[Opening EXTRACTED MATERIAL section]

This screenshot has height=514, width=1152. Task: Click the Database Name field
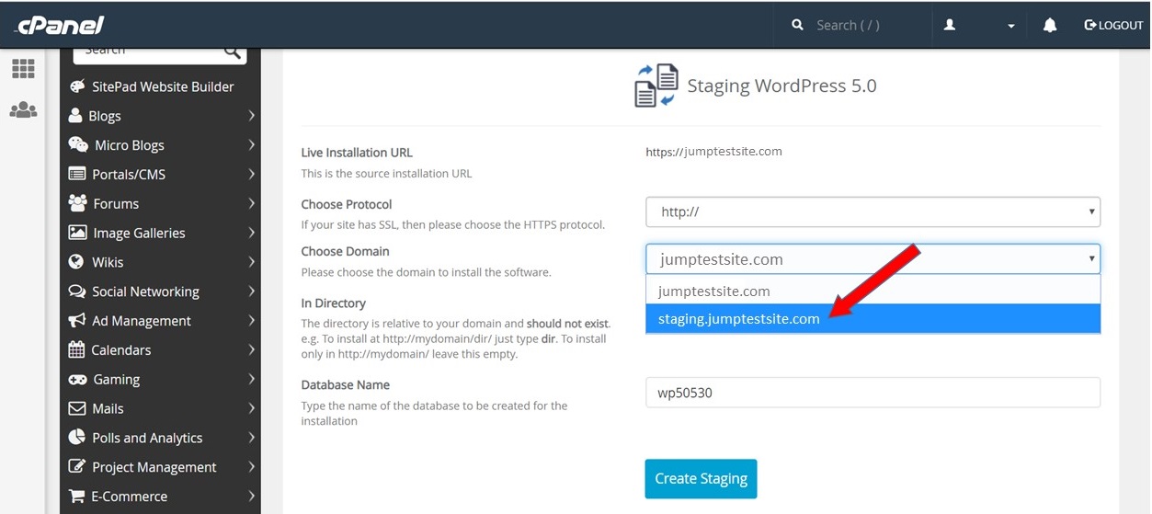pyautogui.click(x=873, y=393)
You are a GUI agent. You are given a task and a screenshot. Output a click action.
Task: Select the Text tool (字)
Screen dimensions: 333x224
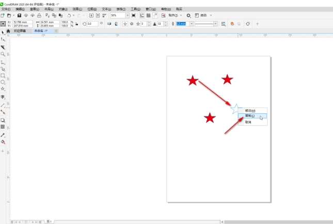[x=3, y=96]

[Closing EXTRACTED MATERIAL section]

Omit the pictures and set down the records exactly.

EXERCISE SOLUTION:
This screenshot has height=514, width=1152. Task: Click the Database Name field
pyautogui.click(x=873, y=393)
You are a GUI agent. You are given a task and a screenshot. Output a click action.
Task: Select the Text tool (字)
Screen dimensions: 333x224
[x=3, y=96]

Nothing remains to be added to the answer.